If you’re sneaking around, you might want to pay cash for your tolls. WNBC in New York reports that E-ZPass records are showing up with more frequency in divorce cases. The electronic toll records can be subpoenaed in 12 of the states where the system is used for both criminal and civil court cases, and that includes divorce. As you might imagine, the ability of the equipment to record when a person’s car was at a particular location can be damaging.
For the time being, E-ZPass as well as SmarTrip card records can be used only for criminal cases, according to officials in Virginia, Maryland and the District, but it might not be difficult to get that changed. For example, the president of Maryland’s state Senate also does a fair amount of divorce work, and he might be interested in seeing the law changed.
Taxi fares
Neil wrote in with a very lengthy discussion about the current debate on which direction the District should take in terms of taxi fares. Unfortunately, there is not enough room to print his entire argument: “You strike me as a fair man.

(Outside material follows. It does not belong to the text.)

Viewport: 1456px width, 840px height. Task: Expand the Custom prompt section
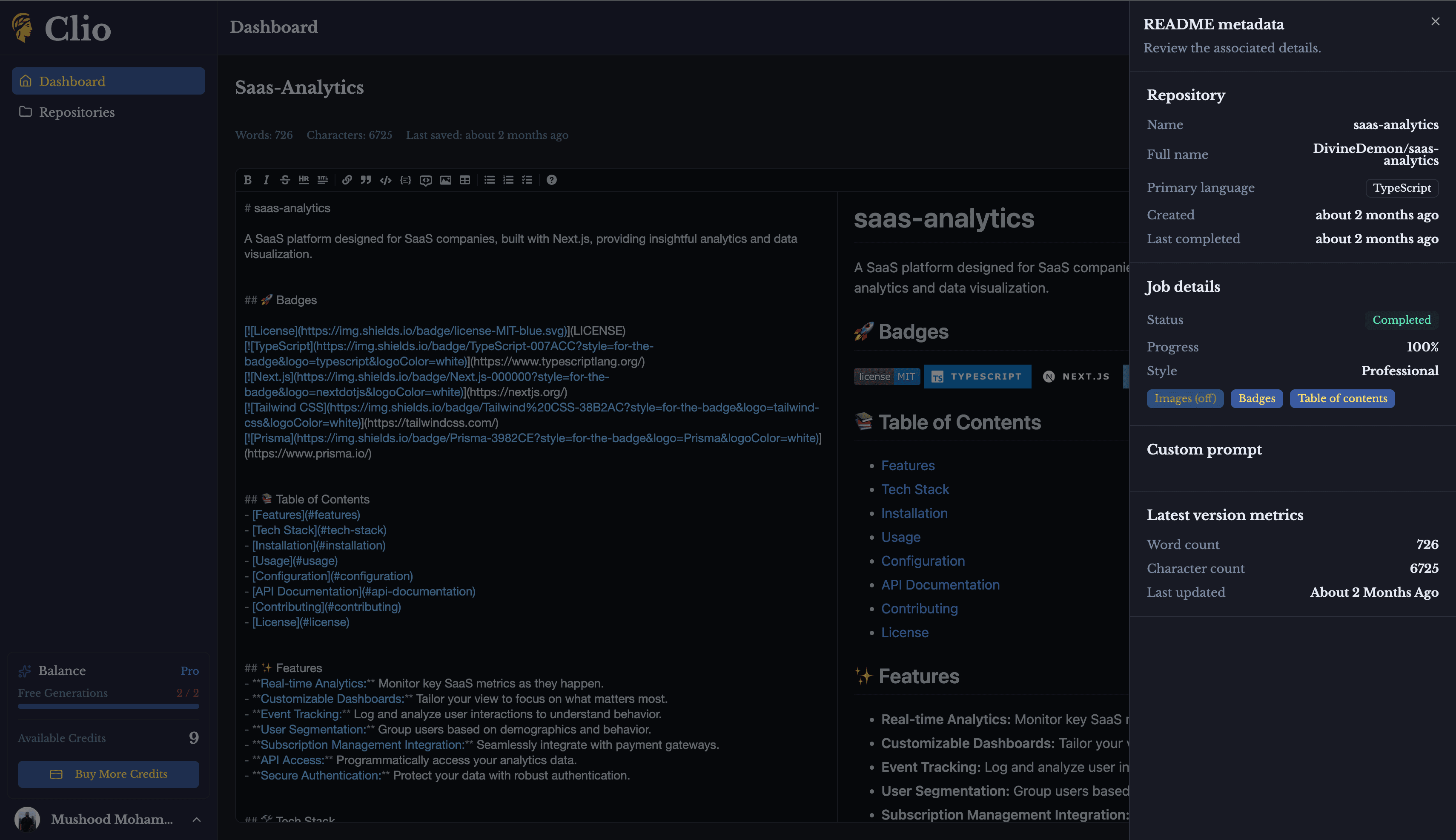pos(1204,449)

Therefore, please let me ask you to rethink your solid opposition to the zone system.
“What disturbs me here is that the public has been presented with an ‘either a meter or zone’ choice, when in reality it should be ‘which type of meter will save the consumer money, and benefit him/her?’

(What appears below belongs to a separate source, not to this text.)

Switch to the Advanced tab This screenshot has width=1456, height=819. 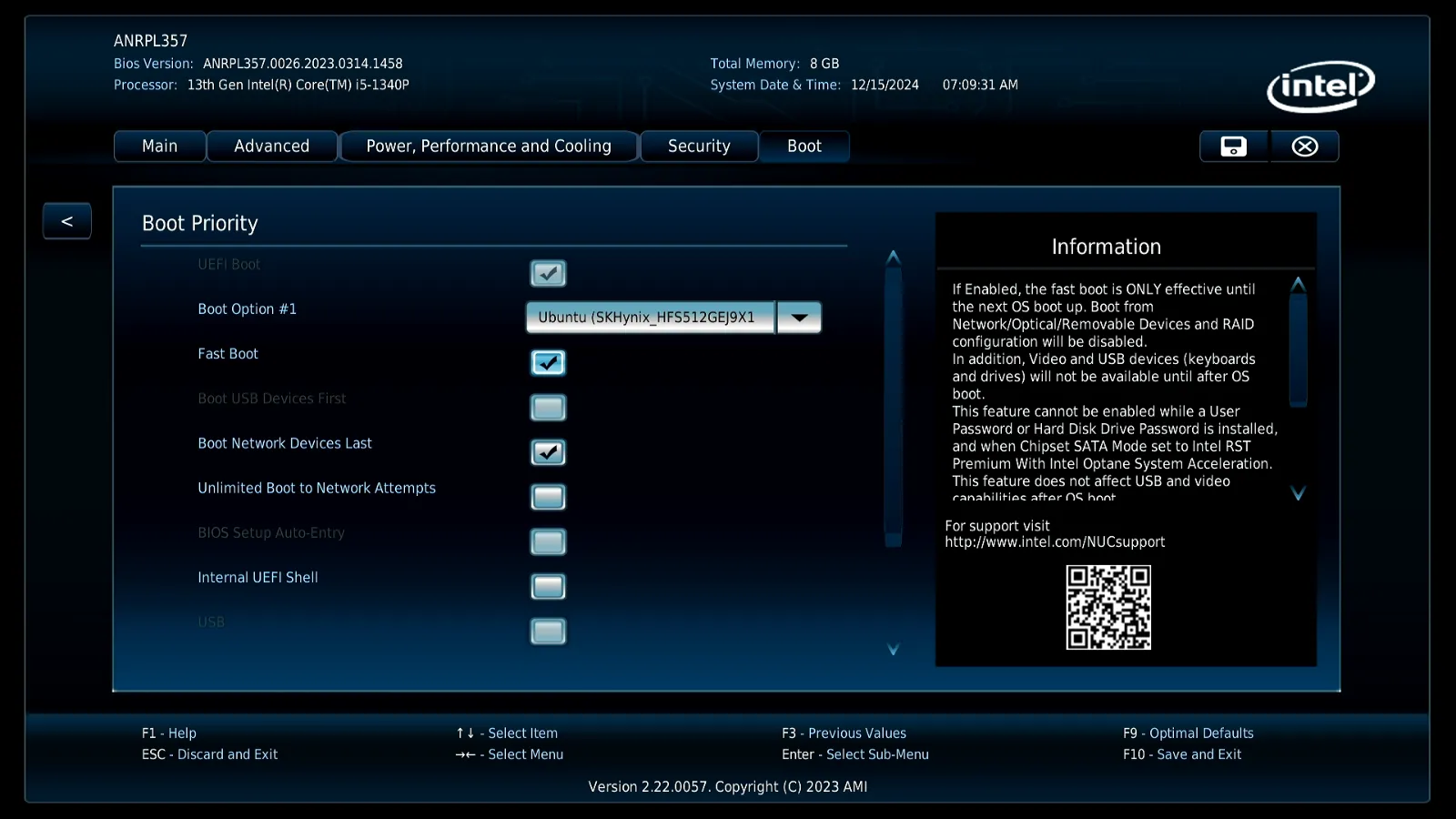point(271,146)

“Here’s what is important: The time and/or distance meters are open to the very same abuses that have plagued the zone system — sans meters.
“How is the out-of-towner, or the resident who spends most of his life in a particular section, to know when the driver is taking him out of his way? I’ve lived here 38 years, and there remain sections of this city I have never been in, or been in so infrequently as not to recognize landmarks. A rider going from Union Station to the Kennedy Center could be taken north and then south with both a distance or time meter, and never know it.
“How does a time meter correct the abuse of tourists and residents who don’t know the city as cab drivers do? You can cheat with meters. I once overheard a cab driver school another on how to dip up into one zone, while going to another, and thus add on a third zone. Where there are cheaters, there will always be a way found to cheat. Firm professional ethics, self-enforced by the industry, and with built-in safeguards, are the only defenses the public has. And the zone meter does have a built-in safeguard.
“Why then, the zone system? Because it can more readily be controlled as to price increases, and adjusted as traffic patterns change and population shifts. There are hundreds of older residents without cars, and unable to take public transportation, who rely on taxi transportation to go to thestore or doctor. They benefit from the zone system. They will not be able to afford a time/distance meter system.”